### EXCERTO PARA LEITURA
▼▼▼

A política desta potencial auditoria torna-se ainda mais emocionante com a oferta de ajuda do Equador, o primeiro país do mundo a auditar oficialmente a sua dívida, usando depois a auditoria para declarar a ilegitimidade de uma boa parte e fazer uma anulação multibilionária.  O Governo do Equador decretou recentemente outra auditoria acerca dos tratados de investimento  que muitas vezes não são mais que uma "carta dos direitos das empresas", impedindo os governos de interferirem nos lucros das transnacionais para protegerem os interesses dos povos.

Se a Tunísia seguisse o caminho das políticas do Equador, seria mais um prego no caixão da economia neoliberal. E também seria um duro golpe para o Governo francês, já aflito com a recusa da Tunísia em deixá-lo usar o espaço aéreo para a sua guerra no Mali. Mas aqui nada é seguro. Muitos ativistas dizem-se realmente frustrados por não verem as coisas a andarem mais depressa.

▲▲▲

### DADOS FORNECIDOS
▼▼▼

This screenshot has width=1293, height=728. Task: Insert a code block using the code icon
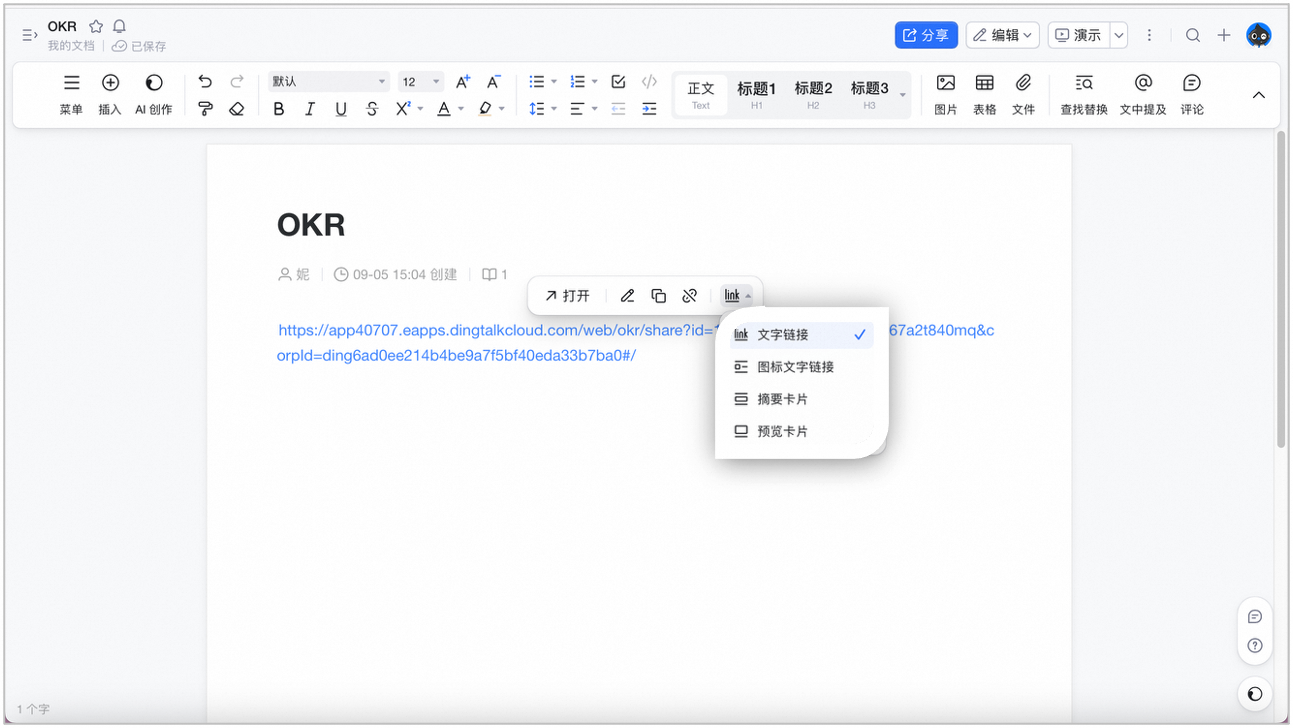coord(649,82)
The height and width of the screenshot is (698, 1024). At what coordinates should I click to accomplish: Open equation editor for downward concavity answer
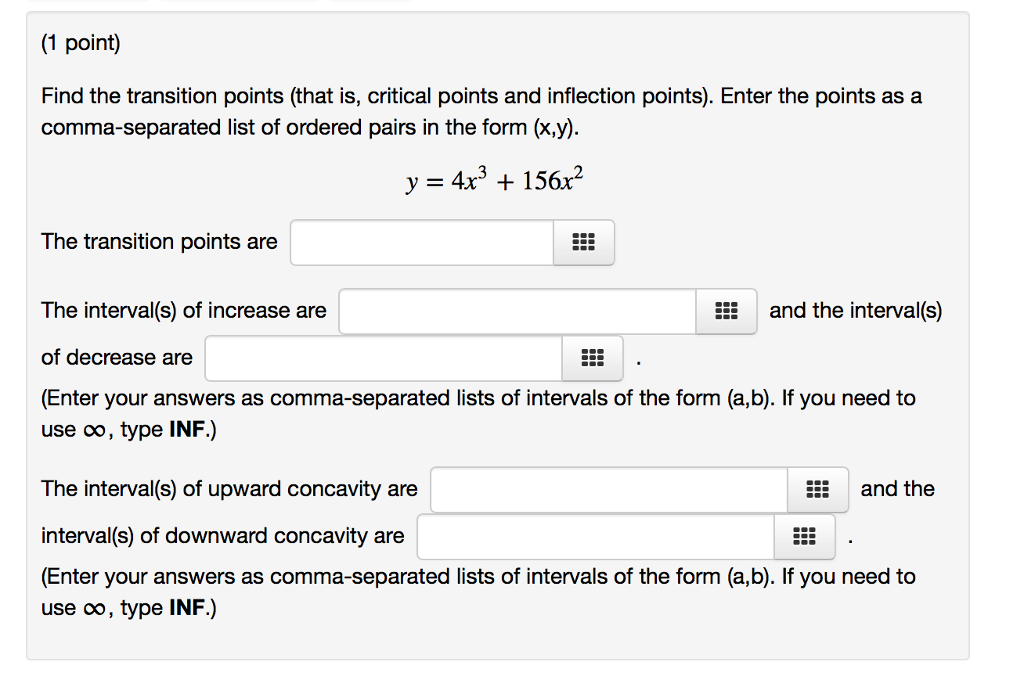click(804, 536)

▲▲▲

### PARTES DO EXERCÍCIO
**a)** Segundo o excerto, qual foi o primeiro país do mundo a auditar oficialmente a sua dívida?
**b)** Reescreva em forma de lista o parágrafo do excerto que começa por "Se a Tunísia seguisse", mantendo os seus factos principais.

### RESPOSTAS ÀS TAREFAS
**a)** O Equador.

**b)**
- Se a Tunísia seguisse as políticas do Equador, seria mais um prego no caixão da economia neoliberal.
- Seria também um duro golpe para o Governo francês, já aflito com a recusa da Tunísia em deixá-lo usar o espaço aéreo para a sua guerra no Mali.
- Nada é seguro.
- Muitos ativistas estão frustrados por as coisas não andarem mais depressa.